Andrei said in 2014 that not-null-references should be the priority of 2014's language design, with consideration to make not-null the default. In case the code breakage is too high, this can be an opt-in compiler flag.

Discussion here: https://forum.dlang.org/post/lcq2il$2emp$1@digitalmars.com

Everybody in the 2014 thread was hyped, but has anything ever happened in the language? In November 2017, the D forum discussed C#'s non-null warnings. Has anybody thought about this again since?

In D, to prevent immense breakage, non-nullable class references need to be opt-in. I would love to see them and don't mind adapting my 25,000-line D-using project during a weekend.

Are there any counter-arguments to why non-nullable references/pointers haven't made it into D yet? Feel free to attack my answers below.

* * *

Argument: If A denotes non-null reference to class A, it can't have an init value.
Answer: Both A?.init and A.init shall be null, then use code-flow analysis.

This would match D's immutable: In a class constructor, you may assign the value 5 to a field of type immutable(int) that has init value 0. The compiler is happy as long as it can prove that we never write a second time during this constructor, and that we never read before the first assignment.

Likewise, it should be legal to assign from A to another A expression such as new A(), and the compiler is happy as long as the reference is assigned eventually, and if the reference is never read before assignment. (I haven't contributed to the compiler, I can't testify it's that easy.)

To allow hacks, it should remain legal to cast A? (nullable reference) to A (non-nullable). This should pass compilation (because casting takes all responsibility from the compiler) and then segfault at runtime, like any null dereference today.

* * *

Argument: I shall express non-null with contracts.
Answer: That's indeed the best solution without any language change. But it's bloaty and doesn't check anything at compile-time.

    class A { }
    void f1(A a) in { assert(a); } do { f2(a); }
    void f2(A a) in { assert(a); } do { f3(a); }
    void f3(A a) in { assert(a); } do { ...; }
    void g(A a) { if (a) ...; else ...; }

Sturdy D code must look like this today. Some functions handle the nulls, others request non-null refs from their callers. The function signature should express this, and a contract is part of the signature.

But several maintenance problems arise from non-null via contract.

First issue: We now rely on unit-testing to ensure our types are correct. You would do that in dynamic languages where the type system can't give you meaningful diagonstic errors otherwise. I'd rather not fall back to this in D. It's easy to forget such tests, coverage analysis doesn't help here.

== GIVEN PROBLEM A ==
Duplicate the stretch of the D non-null references post from "Andrei said in" through "opt-in compiler flag.".
== GIVEN PROBLEM B ==
Offset every coordinate in the answers by adding -48 to each number, and rewrite the stretch of entries from the line containing "Resources (19, 2474)" through the end of the entries, requests included. Give only that stretch and leave out the pictures.

== DATA PROVIDED ==

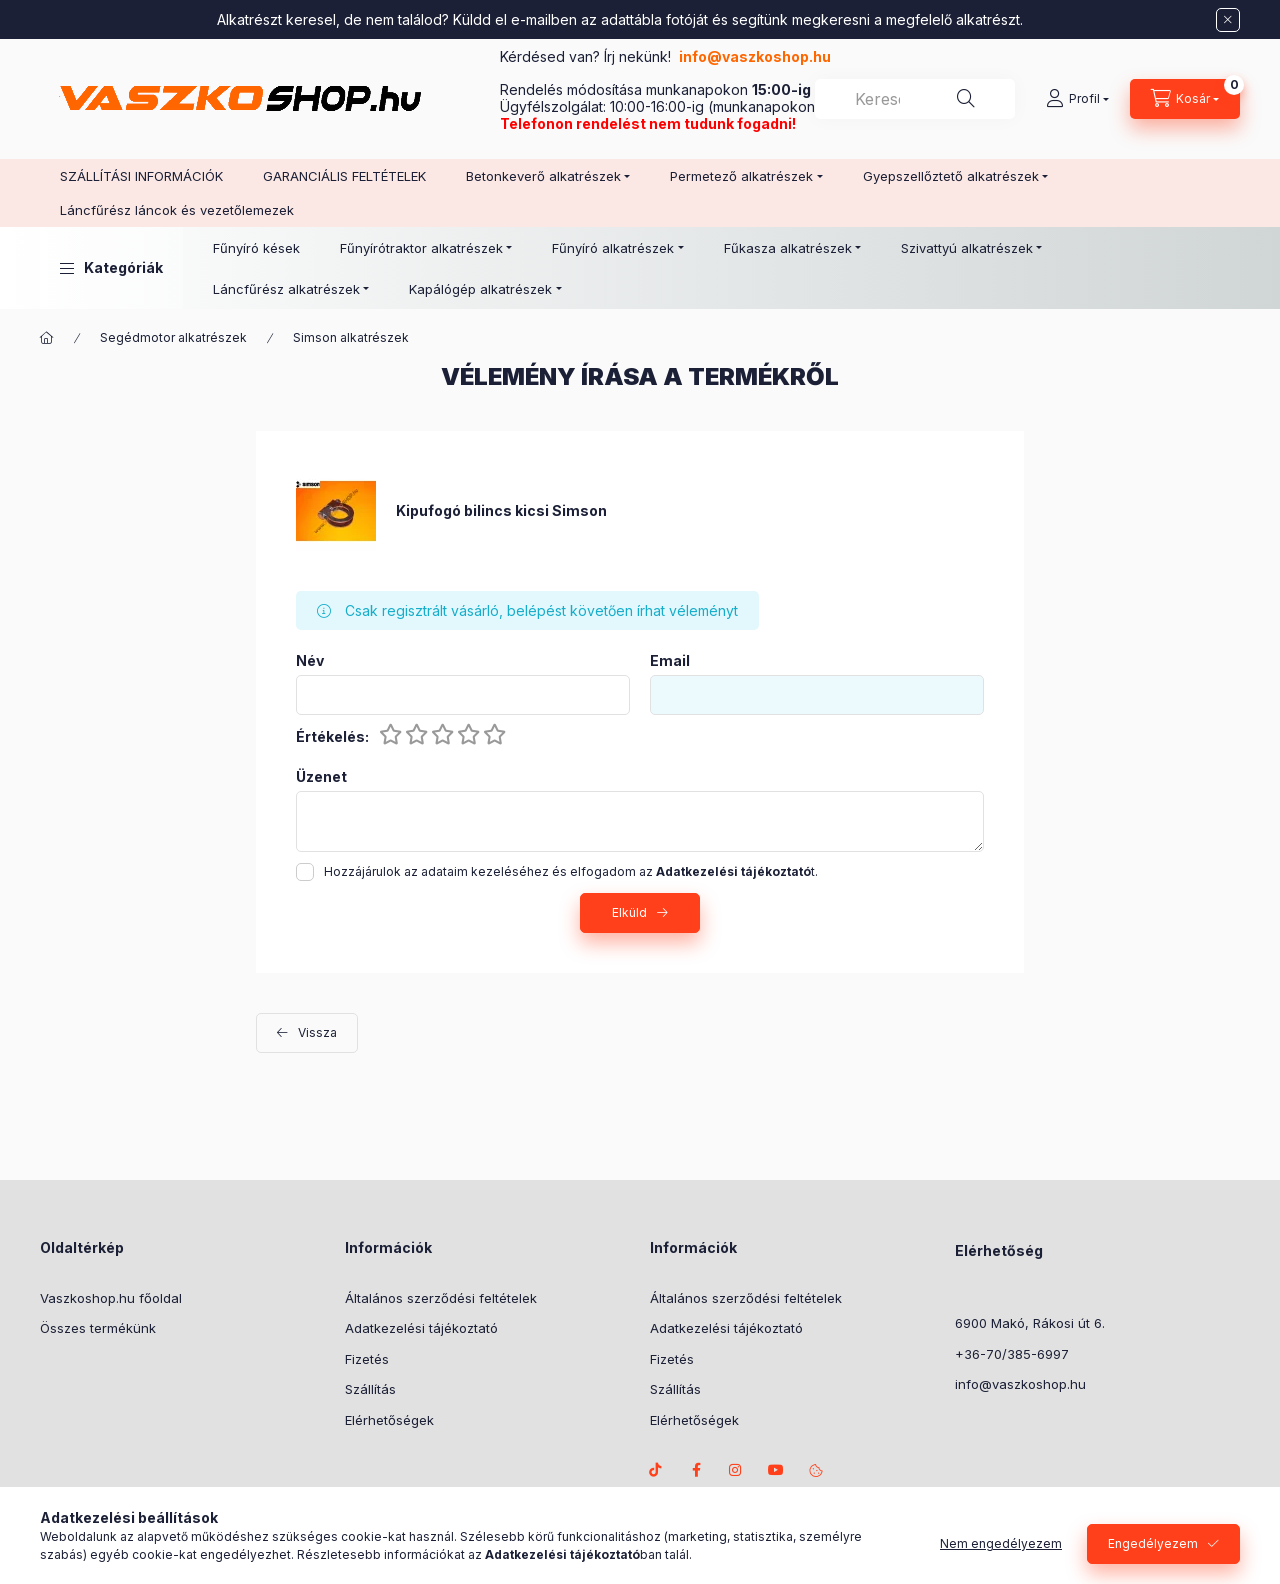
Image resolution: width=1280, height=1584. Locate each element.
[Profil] (1077, 99)
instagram (736, 1470)
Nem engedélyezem (1001, 1555)
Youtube (776, 1470)
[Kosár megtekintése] (1185, 99)
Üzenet (321, 777)
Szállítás (370, 1389)
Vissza (317, 1032)
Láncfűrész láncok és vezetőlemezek (177, 210)
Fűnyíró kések (256, 248)
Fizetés (367, 1359)
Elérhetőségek (389, 1420)
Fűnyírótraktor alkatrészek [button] (421, 248)
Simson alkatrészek (351, 337)
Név (310, 661)
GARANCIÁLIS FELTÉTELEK (344, 176)
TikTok (656, 1470)
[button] (111, 268)
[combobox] (915, 99)
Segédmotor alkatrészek (173, 337)
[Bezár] (1228, 20)
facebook (696, 1470)
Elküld (629, 912)
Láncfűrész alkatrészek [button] (286, 289)
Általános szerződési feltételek (441, 1298)
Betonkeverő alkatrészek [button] (543, 176)
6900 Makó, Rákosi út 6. (1030, 1323)
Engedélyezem (1153, 1555)
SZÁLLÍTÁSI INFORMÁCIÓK (141, 176)
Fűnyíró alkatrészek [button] (613, 248)
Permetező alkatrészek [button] (741, 176)
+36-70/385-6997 (1012, 1354)
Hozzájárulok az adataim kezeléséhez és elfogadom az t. (571, 871)
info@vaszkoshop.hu (756, 56)
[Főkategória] (47, 338)
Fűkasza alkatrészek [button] (788, 248)
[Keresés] (966, 99)
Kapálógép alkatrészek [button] (480, 289)
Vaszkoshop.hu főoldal (111, 1298)
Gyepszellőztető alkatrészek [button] (951, 176)
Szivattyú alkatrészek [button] (967, 248)
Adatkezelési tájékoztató (421, 1328)
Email (670, 661)
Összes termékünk (98, 1328)
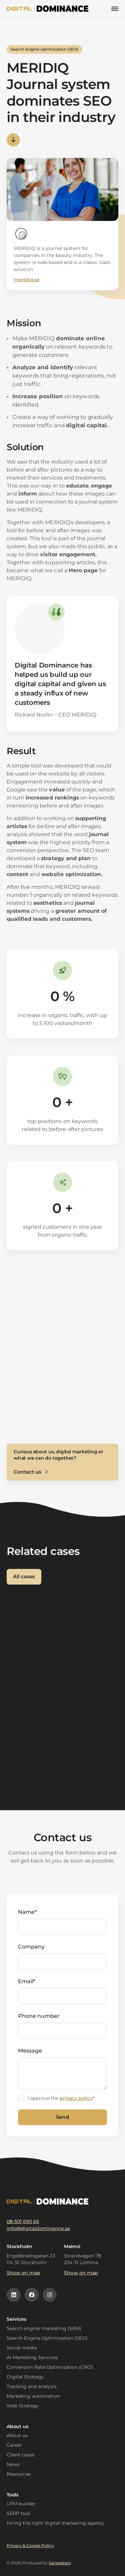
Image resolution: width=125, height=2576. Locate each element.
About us (17, 2435)
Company (31, 1946)
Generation (60, 2562)
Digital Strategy (25, 2377)
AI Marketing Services (32, 2357)
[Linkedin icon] (14, 2295)
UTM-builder (21, 2504)
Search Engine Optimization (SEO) (47, 2338)
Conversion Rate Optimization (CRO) (50, 2367)
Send (62, 2117)
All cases (24, 1576)
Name (27, 1912)
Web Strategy (23, 2406)
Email (26, 1981)
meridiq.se (26, 280)
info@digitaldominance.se (38, 2228)
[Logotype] (48, 8)
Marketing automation (33, 2396)
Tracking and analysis (32, 2386)
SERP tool (18, 2513)
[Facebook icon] (32, 2295)
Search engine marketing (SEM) (44, 2328)
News (13, 2464)
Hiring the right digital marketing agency (55, 2523)
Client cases (20, 2455)
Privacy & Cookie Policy (30, 2545)
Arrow (13, 140)
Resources (19, 2474)
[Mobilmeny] (115, 8)
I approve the (61, 2098)
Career (14, 2445)
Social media (22, 2348)
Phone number (39, 2016)
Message (30, 2050)
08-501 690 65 (23, 2221)
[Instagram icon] (50, 2295)
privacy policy (76, 2098)
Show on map (23, 2273)
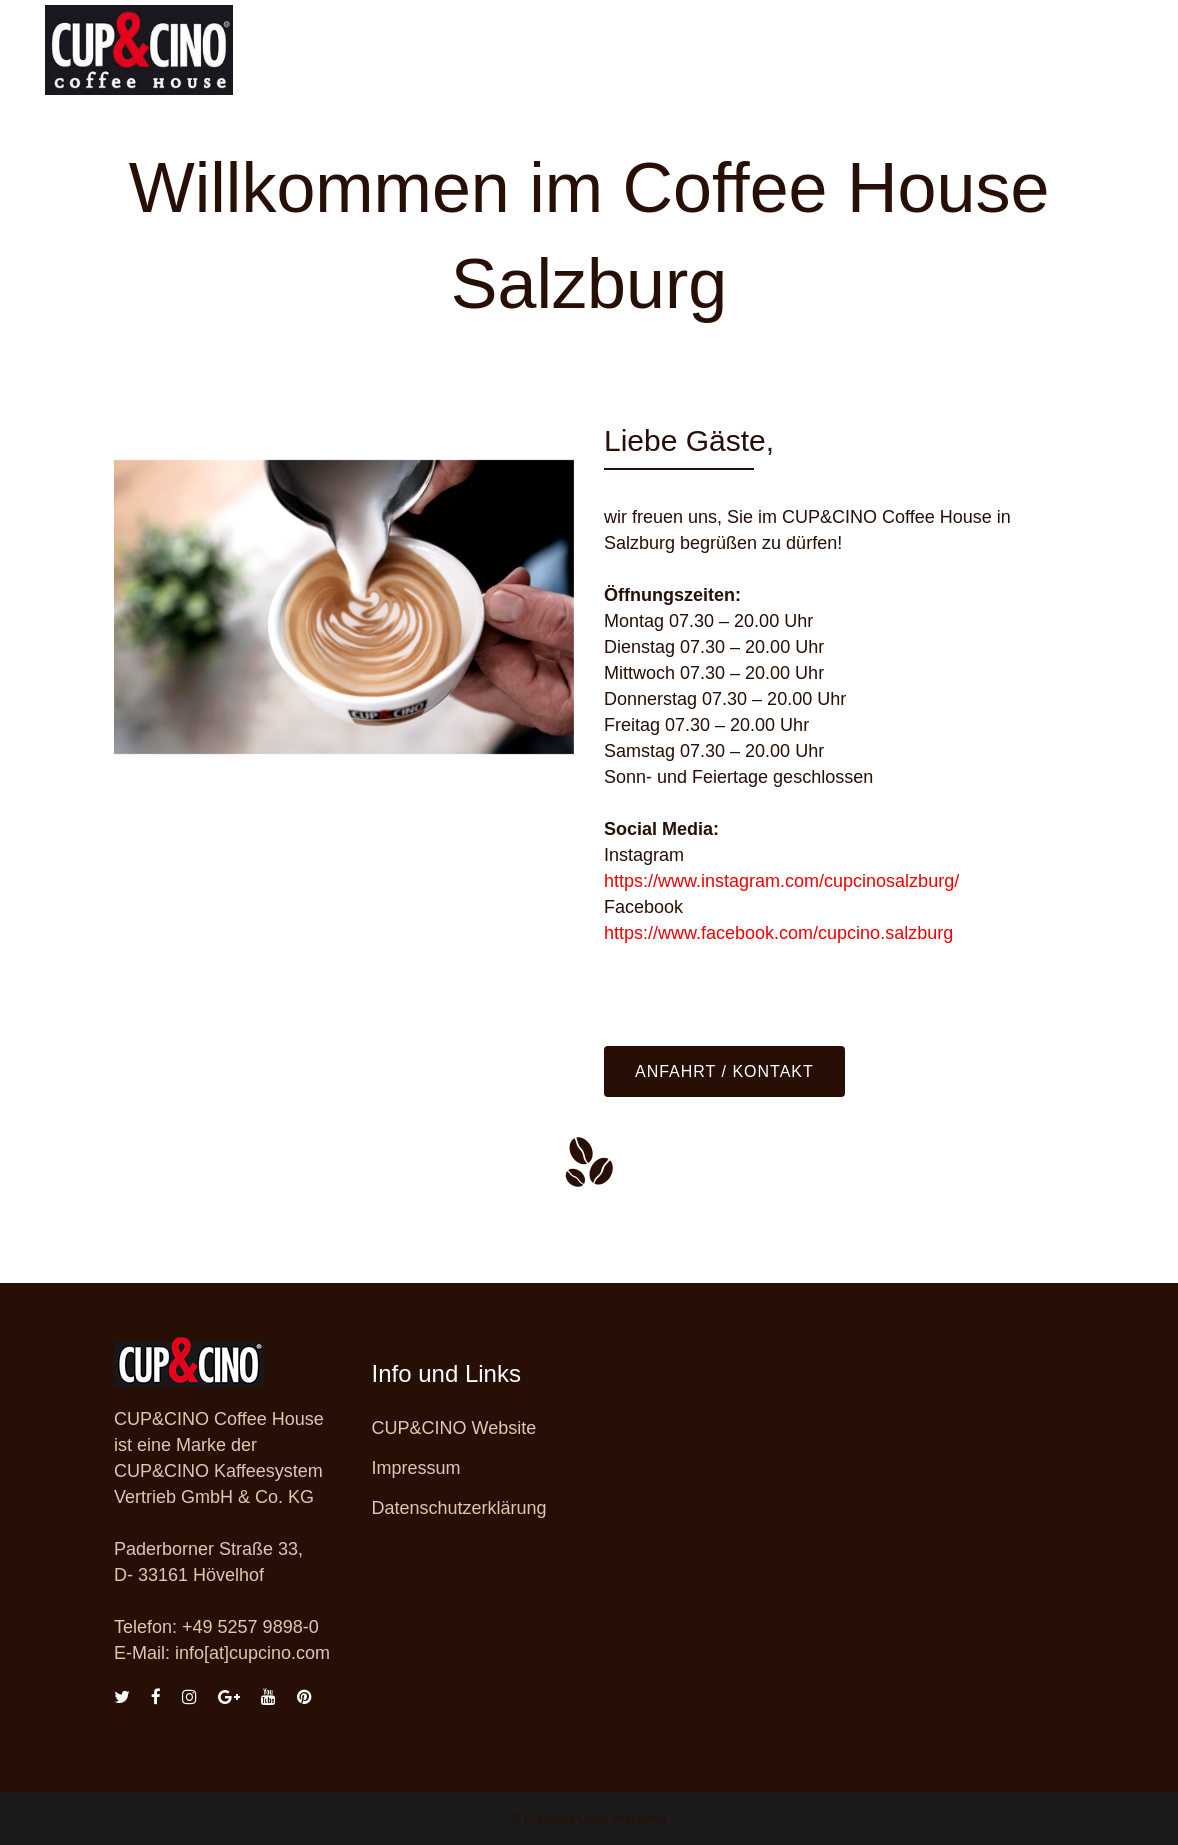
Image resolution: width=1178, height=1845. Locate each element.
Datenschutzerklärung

== FINAL RESULT A ==
Andrei said in 2014 that not-null-references should be the priority of 2014's language design, with consideration to make not-null the default. In case the code breakage is too high, this can be an opt-in compiler flag.

== FINAL RESULT B ==
Resources (-29, 2426)
[Mobilmeny] (67, -40)
I approve the (13, 2050)
Career (-34, 2397)
Social media (-26, 2300)
Phone number (-9, 1968)
Message (-18, 2002)
08-501 690 65 (-25, 2173)
[Instagram icon] (2, 2247)
privacy policy (28, 2050)
Show on map (-25, 2225)
Image resolution: width=1178, height=1845. Locate each element.
Datenschutzerklärung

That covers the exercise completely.